▸ Exercise directions
Of the records that follow, copy only the lines from the line containing "Comment commander (102, 1993)" to the line containing "[www.juwelo.nl] (660, 2553)", both included, exactly as written.

Stored items:
┄┄┄┄┄┄

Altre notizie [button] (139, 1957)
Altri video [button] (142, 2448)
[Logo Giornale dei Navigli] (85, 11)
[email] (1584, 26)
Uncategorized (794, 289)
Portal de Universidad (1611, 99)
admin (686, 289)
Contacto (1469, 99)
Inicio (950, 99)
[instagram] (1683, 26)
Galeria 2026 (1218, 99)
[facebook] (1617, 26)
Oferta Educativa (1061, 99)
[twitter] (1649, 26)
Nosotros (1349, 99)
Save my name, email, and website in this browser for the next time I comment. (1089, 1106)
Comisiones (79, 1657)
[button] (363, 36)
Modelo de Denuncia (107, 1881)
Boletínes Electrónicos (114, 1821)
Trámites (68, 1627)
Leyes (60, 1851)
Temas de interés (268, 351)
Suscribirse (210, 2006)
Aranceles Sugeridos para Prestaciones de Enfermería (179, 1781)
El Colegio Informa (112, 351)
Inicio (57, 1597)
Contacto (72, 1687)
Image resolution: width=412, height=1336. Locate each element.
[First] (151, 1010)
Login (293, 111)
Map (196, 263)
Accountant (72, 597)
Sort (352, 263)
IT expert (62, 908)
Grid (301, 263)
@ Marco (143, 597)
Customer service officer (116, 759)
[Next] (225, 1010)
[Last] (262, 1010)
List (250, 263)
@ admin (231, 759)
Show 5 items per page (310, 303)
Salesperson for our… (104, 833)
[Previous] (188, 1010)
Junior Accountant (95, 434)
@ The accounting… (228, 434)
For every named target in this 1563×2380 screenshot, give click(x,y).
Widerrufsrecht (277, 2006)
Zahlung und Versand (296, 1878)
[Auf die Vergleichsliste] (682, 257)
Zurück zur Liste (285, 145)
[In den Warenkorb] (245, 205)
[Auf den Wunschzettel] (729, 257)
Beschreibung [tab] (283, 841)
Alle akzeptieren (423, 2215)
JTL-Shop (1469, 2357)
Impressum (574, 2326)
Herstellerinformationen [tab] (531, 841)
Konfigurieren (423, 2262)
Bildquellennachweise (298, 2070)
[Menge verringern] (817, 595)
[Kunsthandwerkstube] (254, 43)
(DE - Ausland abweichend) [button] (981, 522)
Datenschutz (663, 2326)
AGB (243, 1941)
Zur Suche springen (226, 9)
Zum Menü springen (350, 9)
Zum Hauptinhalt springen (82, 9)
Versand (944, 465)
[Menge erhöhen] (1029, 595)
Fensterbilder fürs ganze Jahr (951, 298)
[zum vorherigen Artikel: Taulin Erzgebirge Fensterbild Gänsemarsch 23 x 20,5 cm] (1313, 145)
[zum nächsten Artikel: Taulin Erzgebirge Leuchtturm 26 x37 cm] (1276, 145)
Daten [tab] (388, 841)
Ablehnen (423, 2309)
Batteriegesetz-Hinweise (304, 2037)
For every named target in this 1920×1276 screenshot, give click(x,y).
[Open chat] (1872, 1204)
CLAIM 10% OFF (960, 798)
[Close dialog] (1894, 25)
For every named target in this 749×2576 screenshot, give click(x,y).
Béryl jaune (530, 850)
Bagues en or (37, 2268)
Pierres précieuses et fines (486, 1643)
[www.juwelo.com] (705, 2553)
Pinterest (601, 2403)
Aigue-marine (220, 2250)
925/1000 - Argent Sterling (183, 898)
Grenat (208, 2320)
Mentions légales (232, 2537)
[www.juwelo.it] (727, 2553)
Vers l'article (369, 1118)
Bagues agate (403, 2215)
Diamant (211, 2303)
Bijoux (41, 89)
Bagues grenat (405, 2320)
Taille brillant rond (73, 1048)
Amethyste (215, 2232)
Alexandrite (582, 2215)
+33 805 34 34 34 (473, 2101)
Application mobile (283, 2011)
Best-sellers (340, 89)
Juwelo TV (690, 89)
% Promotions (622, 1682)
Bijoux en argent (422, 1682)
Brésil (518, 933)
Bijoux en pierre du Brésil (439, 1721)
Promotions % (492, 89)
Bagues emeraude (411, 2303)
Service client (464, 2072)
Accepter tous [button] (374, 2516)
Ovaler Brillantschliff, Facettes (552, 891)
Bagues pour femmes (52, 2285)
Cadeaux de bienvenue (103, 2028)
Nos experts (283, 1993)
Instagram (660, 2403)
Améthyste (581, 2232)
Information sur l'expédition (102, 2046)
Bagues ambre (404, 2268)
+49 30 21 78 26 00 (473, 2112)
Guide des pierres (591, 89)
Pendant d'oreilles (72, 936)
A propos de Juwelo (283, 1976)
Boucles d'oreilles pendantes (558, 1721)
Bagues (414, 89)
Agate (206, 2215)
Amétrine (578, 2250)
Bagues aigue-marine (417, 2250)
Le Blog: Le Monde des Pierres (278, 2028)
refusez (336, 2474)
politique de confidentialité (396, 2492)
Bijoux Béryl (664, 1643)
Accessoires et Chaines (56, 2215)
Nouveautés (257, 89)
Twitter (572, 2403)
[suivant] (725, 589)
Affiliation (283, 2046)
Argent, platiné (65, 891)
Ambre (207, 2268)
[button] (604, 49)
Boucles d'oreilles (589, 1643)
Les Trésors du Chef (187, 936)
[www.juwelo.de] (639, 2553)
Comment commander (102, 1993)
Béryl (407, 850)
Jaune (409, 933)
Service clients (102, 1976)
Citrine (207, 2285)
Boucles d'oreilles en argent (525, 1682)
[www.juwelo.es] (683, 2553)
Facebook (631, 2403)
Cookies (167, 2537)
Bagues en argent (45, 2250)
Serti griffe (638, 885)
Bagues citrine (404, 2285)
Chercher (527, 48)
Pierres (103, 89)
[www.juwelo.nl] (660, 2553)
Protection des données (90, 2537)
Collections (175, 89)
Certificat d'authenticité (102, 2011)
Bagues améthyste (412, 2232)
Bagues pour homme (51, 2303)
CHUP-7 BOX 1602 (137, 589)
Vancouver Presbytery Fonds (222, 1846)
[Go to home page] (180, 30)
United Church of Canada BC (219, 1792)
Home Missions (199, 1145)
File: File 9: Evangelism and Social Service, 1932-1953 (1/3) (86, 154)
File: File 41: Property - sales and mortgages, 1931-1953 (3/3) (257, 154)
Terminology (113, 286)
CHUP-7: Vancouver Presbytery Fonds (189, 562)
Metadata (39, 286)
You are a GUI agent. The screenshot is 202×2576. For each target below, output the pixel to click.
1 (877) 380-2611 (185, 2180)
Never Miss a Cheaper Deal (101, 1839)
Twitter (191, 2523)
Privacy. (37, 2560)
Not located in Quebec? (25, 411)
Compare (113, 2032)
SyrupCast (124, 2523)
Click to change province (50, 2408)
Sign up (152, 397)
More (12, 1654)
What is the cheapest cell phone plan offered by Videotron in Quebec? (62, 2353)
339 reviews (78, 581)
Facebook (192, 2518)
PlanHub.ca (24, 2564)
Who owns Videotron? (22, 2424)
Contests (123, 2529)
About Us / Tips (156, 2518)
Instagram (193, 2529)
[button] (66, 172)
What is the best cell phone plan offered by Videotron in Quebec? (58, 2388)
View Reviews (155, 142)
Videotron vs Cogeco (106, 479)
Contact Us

┄┄┄┄┄┄

▸ Completed task
Comment commander (102, 1993)
Béryl (407, 850)
Jaune (409, 933)
Service clients (102, 1976)
Citrine (207, 2285)
Boucles d'oreilles en argent (525, 1682)
[www.juwelo.es] (683, 2553)
Facebook (631, 2403)
Cookies (167, 2537)
Bagues en argent (45, 2250)
Serti griffe (638, 885)
Bagues citrine (404, 2285)
Chercher (527, 48)
Pierres (103, 89)
[www.juwelo.nl] (660, 2553)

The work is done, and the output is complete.